Enquêteuse : Oui, au moins ça, hein !
Robert : Oui. Bien, s’ils nous parlaient en anglais, ça irait pas bien ! (rires)

Conclusion

Les recherches sur l’immigration française dans la Prairie canadienne au tournant du xxe siècle commencent à être relativement nombreuses, comme nous avons pu le constater plus haut. Ce mouvement migratoire a donné lieu à l’établissement de paroisses franco-catholiques à fort contingent français comme Notre-Dame-de-Lourdes. En recourant aux concepts d’ancrage, de mobilité et de francité, nous avons voulu en mesurer la validité opératoire par l’analyse des récits de l’expérience de certains membres d’une famille, les Deroche, sur trois générations.

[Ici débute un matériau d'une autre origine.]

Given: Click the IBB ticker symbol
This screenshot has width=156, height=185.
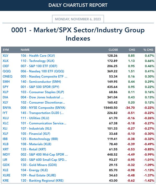Looking at the screenshot, I should coord(5,139).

À l’issue de cette étude, force est de constater que l’expérience de la lignée examinée est, du strict point de vue territorial, surtout faite de points d’ancrage à Notre-Dame-de-Lourdes[28] : « apprivoisement » d’un nouvel espace, acquisition et exploitation de terres agricoles, implication dans les affaires locales et régionales, transmission intergénérationnelle de biens matériels, reproduction familiale, mobilité socioéconomique et identitaire. En fait, c’est l’enracinement qui permet à Jean-Baptiste, à Joséphine et à leurs descendants de connaître une mobilité sociale ascendante. Cet ancrage leur permet également d’explorer les rapports qu’ils entretiennent, sur les plans affectif et identitaire, avec leur pays de naissance et avec celui que leurs ancêtres ont quitté à la fin du xixe siècle. L’analyse du récit de voyage en France de Joseph (Notre voyage en France 1970, [s.d.]) met notamment en évidence les liens de double appartenance que ce dernier peut ressentir envers le Canada et la France. Comme le remarque Monica Heller dans l’introduction de ce numéro thématique, ancrages et mobilités coexistent, et il est essentiel d’étudier les liens qui les unissent et les mouvements complexes qui les sous-tendent, une entreprise qui nécessitera d’autres recherches dans la durée et dans l’espace.